Without the tax subsidies, the ACA cannot work. Its central tenet is insuring nearly every American, but health insurance would be too expensive for many people without the subsidies.

Adler, commenting via Twitter this afternoon, said that "our argument is that the law should be enforced as written." He also tweeted, "It's the IRS and Administration that are trying to 'overturn' the law with creative re-interpretations."

Cannon and most conservatives say the ACA represents a massive government overreach. And so Adler and Cannon teamed up after the University of Kansas paper and spent more time on the issue, publishing an op-ed in the Wall Street Journal and an influential paper in Health Matrix, a journal of law and medicine They wrote more columns and made appearances, not only to gatherings of policy wonks but also before members of Congress.

And their work is now at the center of four court cases. Besides the one on Washington, DC, others are pending in Virginia, Oklahoma and Indiana.

The Obama administration tried to get the case in Washington, DC, dismissed but failed. Critics of the Adler-Cannon work say they are focusing too narrowly on individual sections of the law and fail to take into account congressional intent. 

“The health law’s purpose is to help every American access affordable, quality health coverage, whether it be through a state or federal exchange," said Yianni Varonis, a spokesmen for U.S. Sen. Sherrod Brown, an Ohio Democrat and a champion of the ACA. "In the unlikely chance that this lawsuit succeeds, its result would be to make it harder for Americans living in states that refuse to set up their own exchanges to obtain affordable health coverage. Congress had no intention of doing this or of creating two classes of health care citizens.”   

Timothy Jost, a Washington and Lee University law professor and authority on heath law, said in 2012 that the "legislative history of the ACA establishes that Congress understood that premium tax credits would be available through both federal and state exchanges." Jost wrote in the Health Affairs Blog that the nonpartisan Congressional Budget Office also assumed that subsidies would be available on all exchanges, state and federal.

Adler disagrees and says the CBO was focused on an assumption that every state would have an exchange. Furthermore, he contends, the CBO's assumptions "can't trump the law." (For those interested in getting more deeply into the weeds, Adler and Cannon responded to Jost's analysis with their own Health Affairs Blog piece.)

Adler acknowledges that some Democrats might have wanted subsidies to be awarded broadly on the federal exchange. But that's not how the rushed legislation worked, and that's not the way laws work, either, he says.

"I'm a firm believer that the laws we have are the ones Congress actually enacts, not the ones that we wish we had or we wish that Congress had enacted differently," Adler said.
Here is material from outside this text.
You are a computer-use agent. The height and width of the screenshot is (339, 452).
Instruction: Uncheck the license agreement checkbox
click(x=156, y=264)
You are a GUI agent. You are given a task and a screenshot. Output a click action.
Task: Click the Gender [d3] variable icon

Furthermore, he said, "no one has found" that a member of Congress specifically made a case for providing subsidies on the federal exchange when the law was being worked out. The subsidies, he said, are always mentioned in the context of state exchanges.
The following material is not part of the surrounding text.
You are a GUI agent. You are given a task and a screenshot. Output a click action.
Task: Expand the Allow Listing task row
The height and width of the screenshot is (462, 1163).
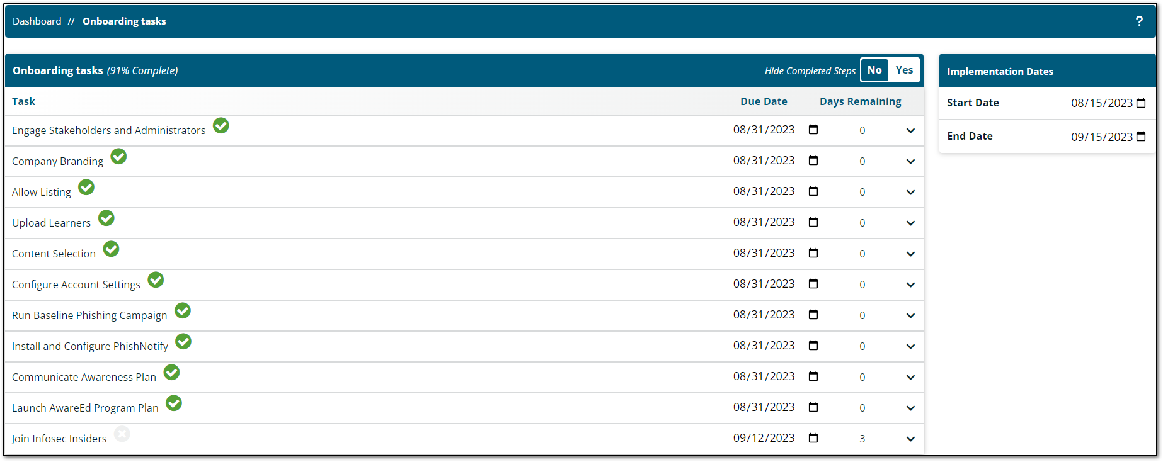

"It was somewhat surprising that we didn't find such contrary evidence," he said.

Democrats and many pundits say the Adler-Cannon argument and its related legal cases are long shots. But the argument represents the current legal tack and best chance that critics have to unravel the ACA. The judge in the Washington, DC case, Paul Friedman, has suggested he will try to rule within months

Adler, who was in Washington and watched part of the oral arguments Tuesday, says his legal rationale is strong, but he has studied courts long enough to know not to assume victory.

"As far as what's going to happen next, it's hard to predict," he said.

"As I teach my students in administrative law, courts are always reluctant to strike down decisions made by administrative agencies."